◆ Required task: Please update the records below by changing every "tab" to "panel" and keeping everything else the same. Leave the pictures out of your answer.

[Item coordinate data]
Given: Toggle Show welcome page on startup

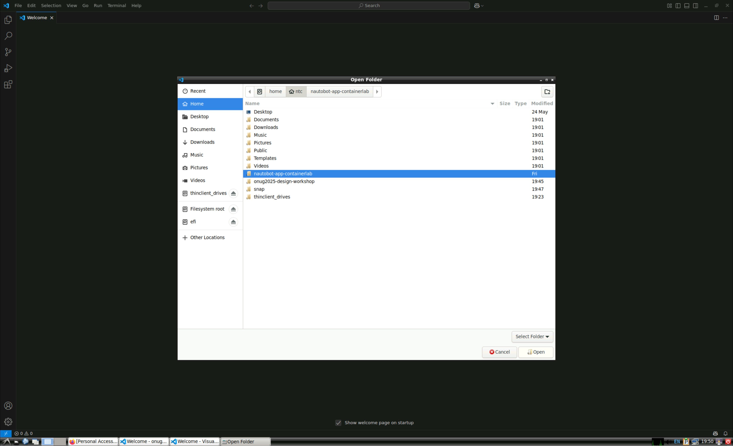Looking at the screenshot, I should [x=338, y=423].
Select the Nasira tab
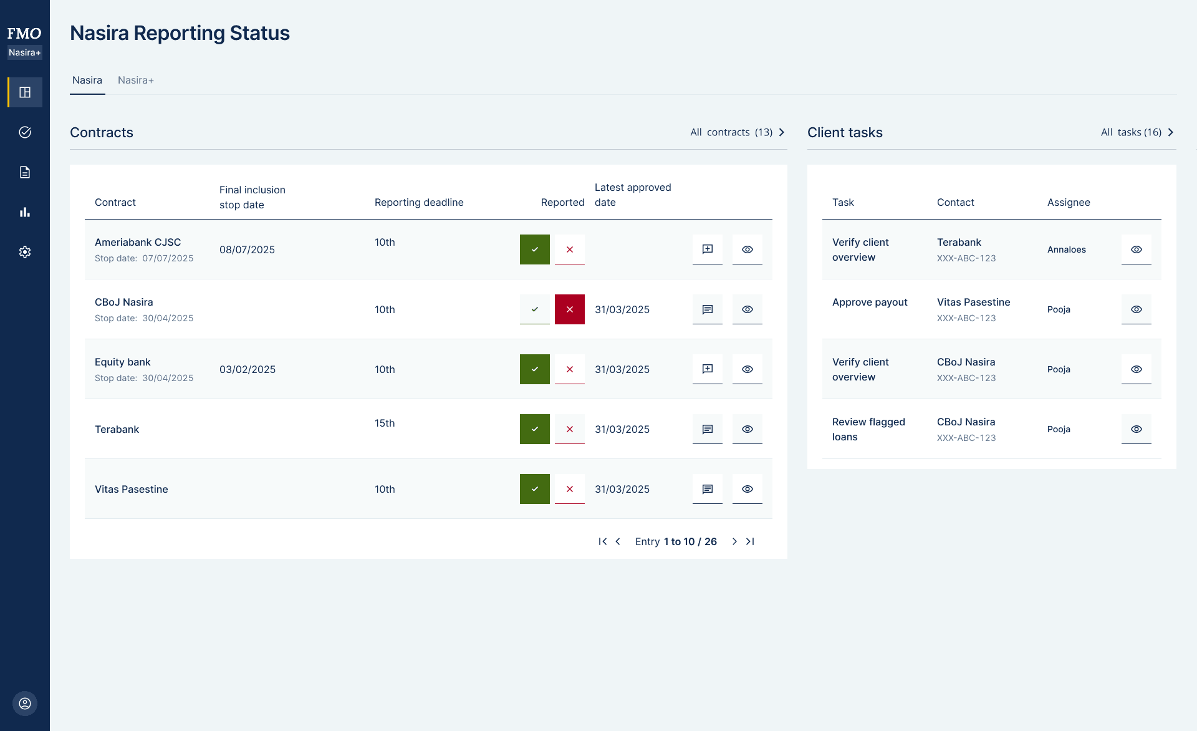The image size is (1197, 731). pyautogui.click(x=87, y=80)
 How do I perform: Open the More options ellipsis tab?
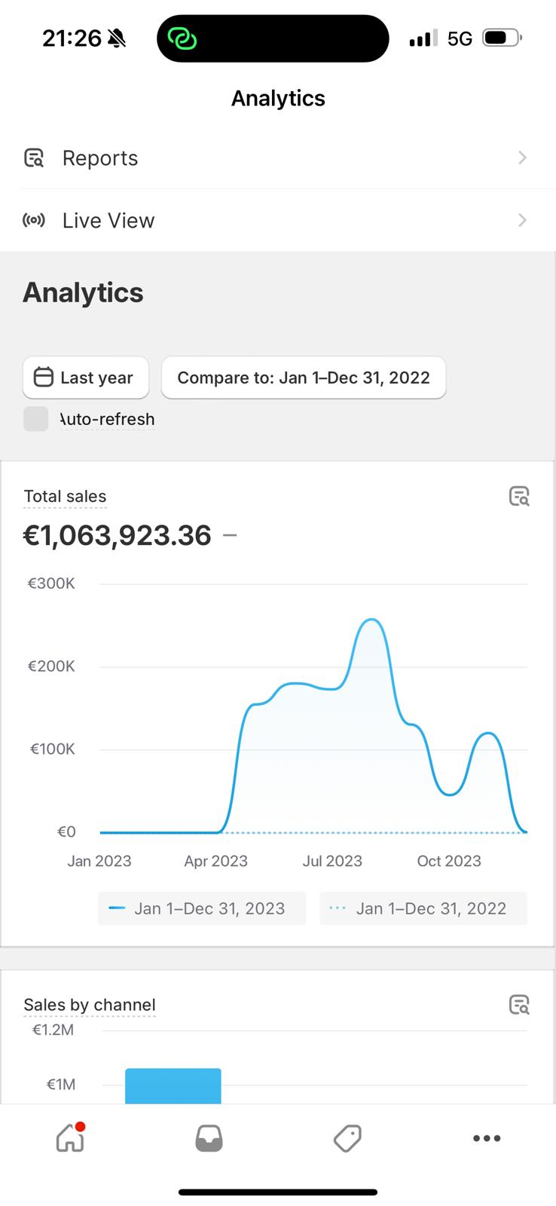pos(487,1138)
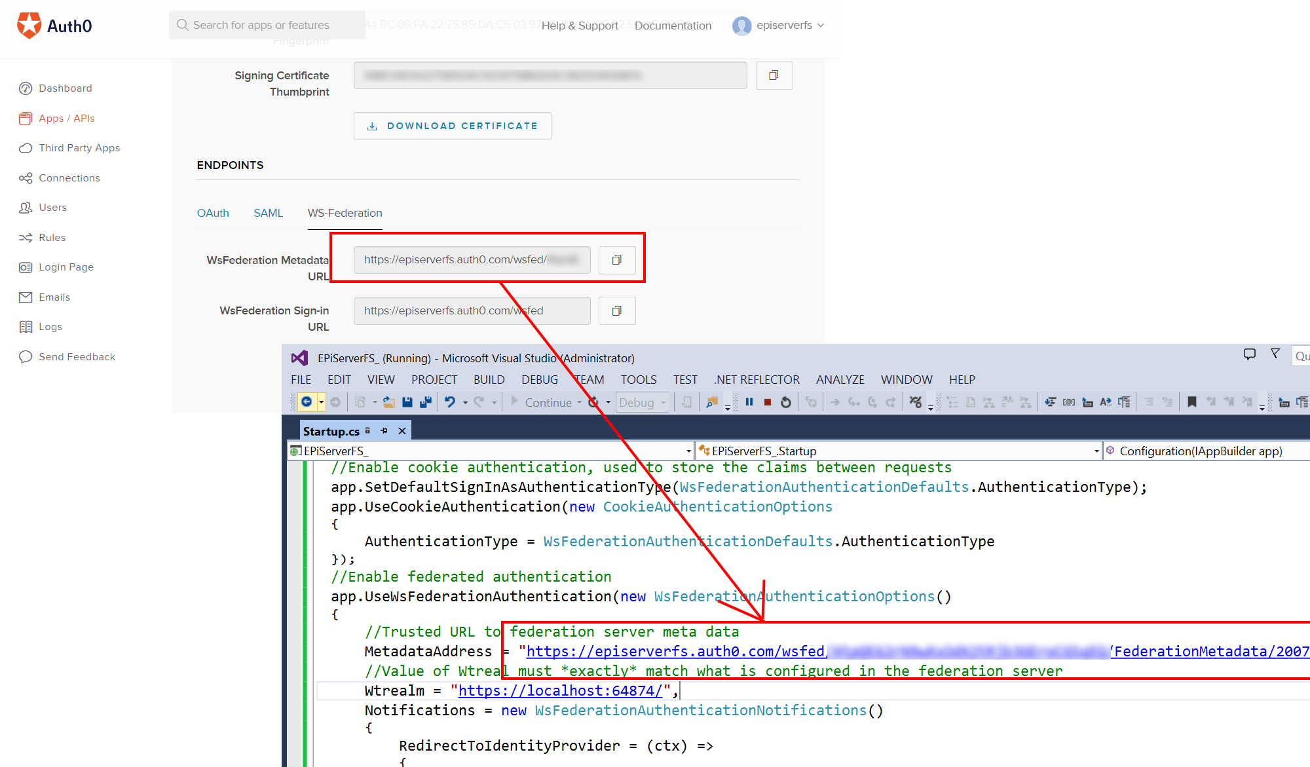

◆ Answer to this problem:
Given: Toggle Show welcome page on startup

Looking at the screenshot, I should [x=338, y=423].
Select the Nasira panel
The image size is (1197, 731). pyautogui.click(x=87, y=80)
 How do I perform: Open the More options ellipsis panel?
pos(487,1138)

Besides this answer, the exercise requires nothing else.